There are two circumstances in which disability-related screening questions may be asked without satisfying the job-related and consistent with business necessity requirement. If an employer has offered a vaccination to employees on a voluntary basis, the employee’s decision to answer pre-screening, disability-related questions is also voluntary. If the employee chooses not to answer these questions, the employer may decline to administer the vaccine. In addition, if an employee receives an employer-required vaccination from a third-party (that does not have a contract with the employer), such as a pharmacy or other health care provider, the ADA job-related and consistent with business necessity restrictions on disability-related inquiries would not apply to the pre-vaccination medical screening questions.
Requiring an employee to show proof of receipt of a COVID-19 vaccination is not a disability-related inquiry because it is not likely to elicit information about a disability. However, subsequent employer questions, such as asking why an individual did not receive a vaccination, may elicit information about a disability and must be job-related and consistent with business necessity. If an employer requires employees to provide proof that they have received a COVID-19 vaccination from a pharmacy or their own health care provider, the employer should warn the employee not to provide any medical information as part of the proof.
The ADA allows an employer to require that an individual shall not pose a direct threat to the health or safety of individuals in the workplace. However, if a safety-based qualification standard, such as a vaccination requirement, screens out or tends to screen out an individual with a disability, the employer must show that an unvaccinated employee would pose a significant risk of substantial harm to the health or safety of the individual or others that cannot be eliminated by reasonable accommodation. A direct threat would include a determination that an unvaccinated individual will expose others to the virus at the worksite. If an individual who cannot be vaccinated due to disability poses a direct threat at the worksite, the employer may exclude the employee from the workplace, provided, however, that there is no reasonable accommodation that would eliminate the risk. In this case, the accommodation of working remotely would also have to considered by the employer.
Title VII of the Civil Rights Act of 1964
If an employee’s sincerely held religious belief, practice, or observance prevents the employee from receiving the vaccination, the employer must provide a reasonable accommodation for the religious belief, practice, or observance, unless it would pose an undue hardship under Title VII.

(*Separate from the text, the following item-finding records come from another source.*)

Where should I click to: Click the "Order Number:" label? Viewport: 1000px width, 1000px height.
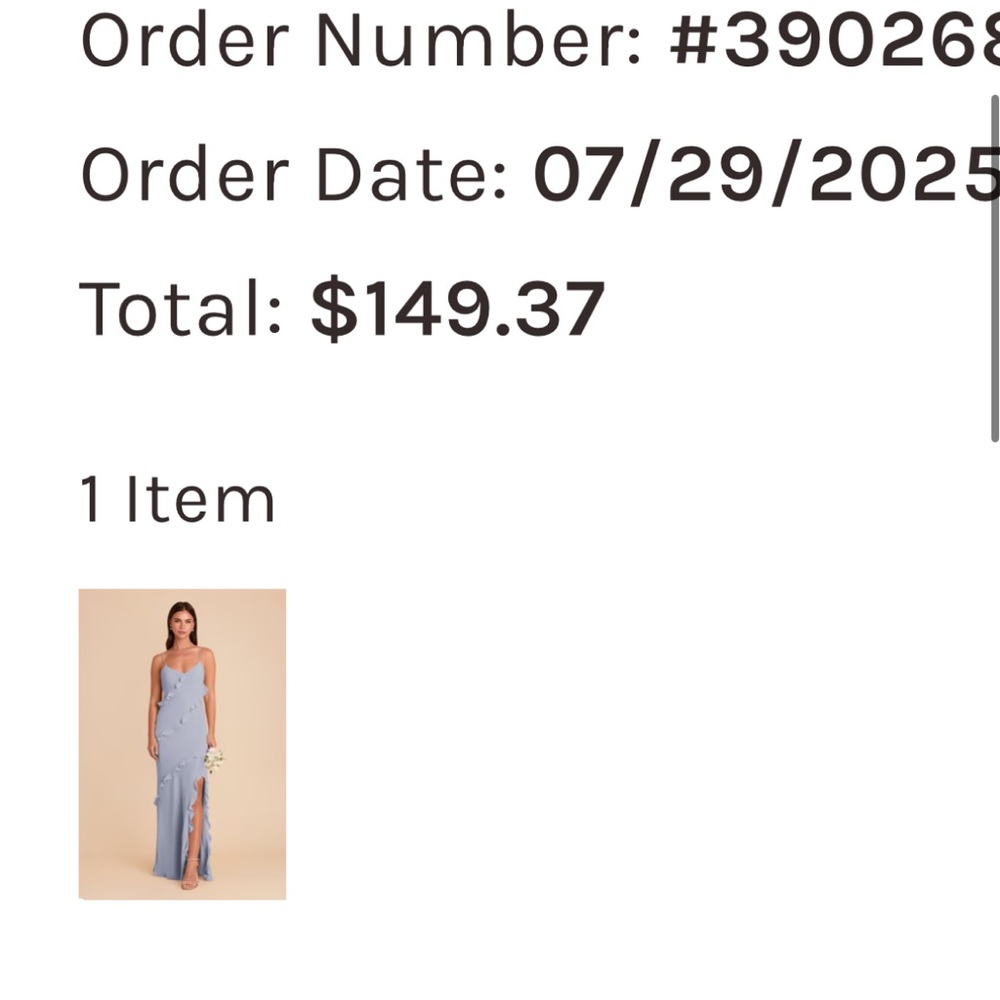pyautogui.click(x=361, y=42)
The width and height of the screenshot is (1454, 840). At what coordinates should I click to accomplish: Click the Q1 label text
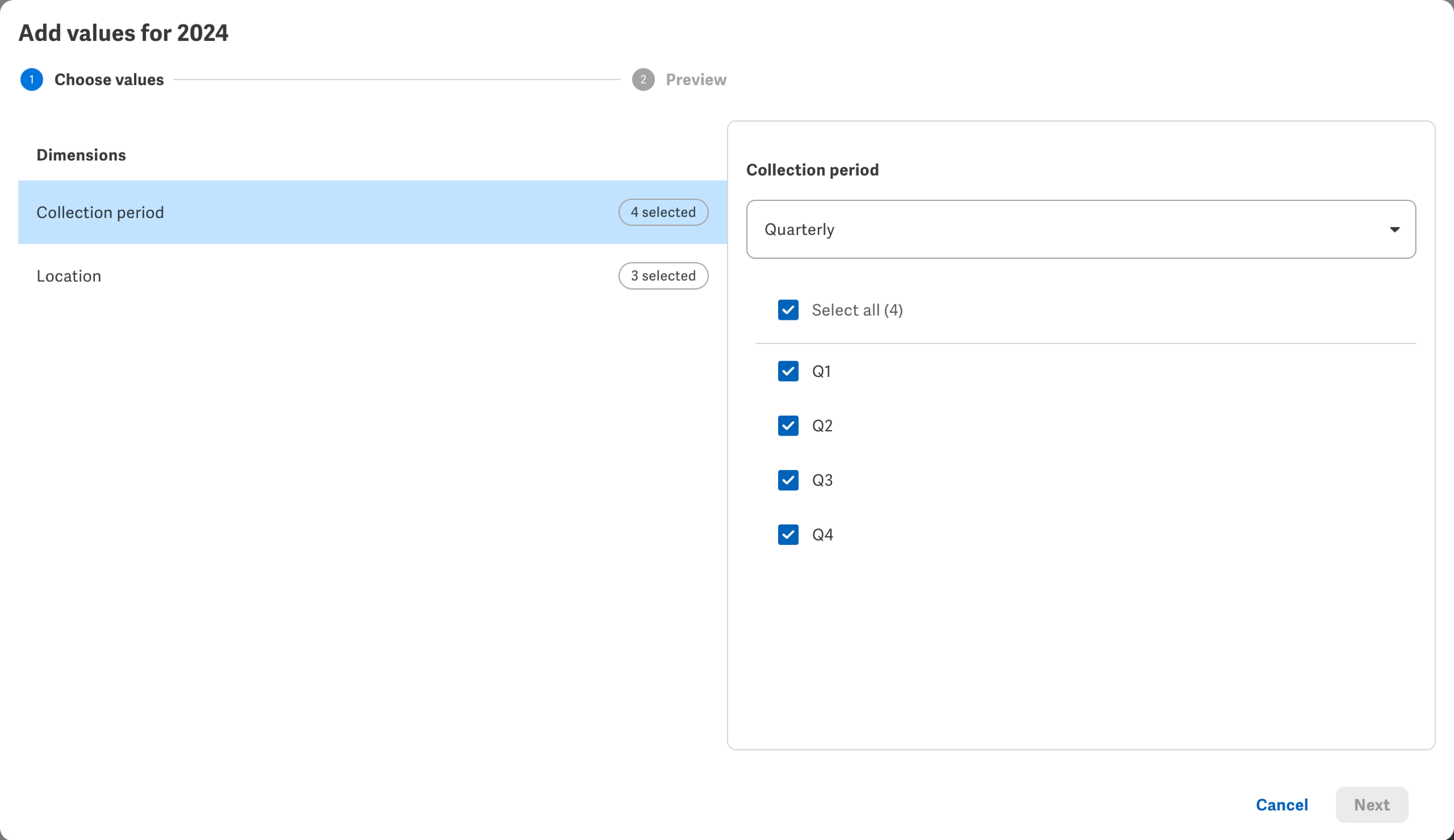click(x=821, y=371)
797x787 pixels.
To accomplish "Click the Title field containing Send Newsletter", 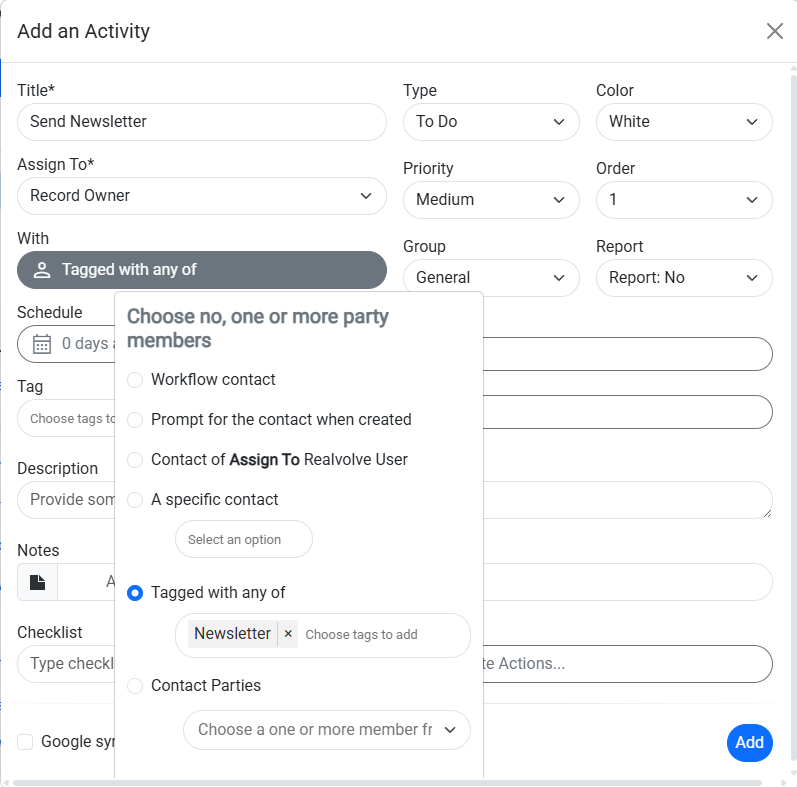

If an employee cannot get vaccinated for COVID-19 because of a sincerely held religious belief, practice, or observance, and there is no reasonable accommodation, the employer may exclude the employee from the workplace.
Genetic Information Nondiscrimination Act
Under Title II of GINA, employers may not: (1) use genetic information to make decisions related to the terms, conditions, and privileges of employment, (2) acquire genetic information, or (3) disclose genetic information.
Requiring employees to get the vaccine, administering a COVID-19 vaccination to employees, or requiring them to provide proof that they have received a COVID-19 vaccination does not violate GINA. These do not involve the use of genetic information to make employment decisions, or the acquisition or disclosure of genetic information.
However, if administration of the vaccine requires pre-vaccination screening questions that ask about genetic information, the inquiries may violate GINA since they may elicit genetic information. Unless all questions about genetic information are excluded, employers who want to ensure that employees have been vaccinated should request proof of vaccination instead of administering the vaccine themselves. If an employer requires employees to provide proof that they have received a COVID-19 vaccination from their own health care provider, the employer should warn the employee not to provide any genetic information as part of the proof.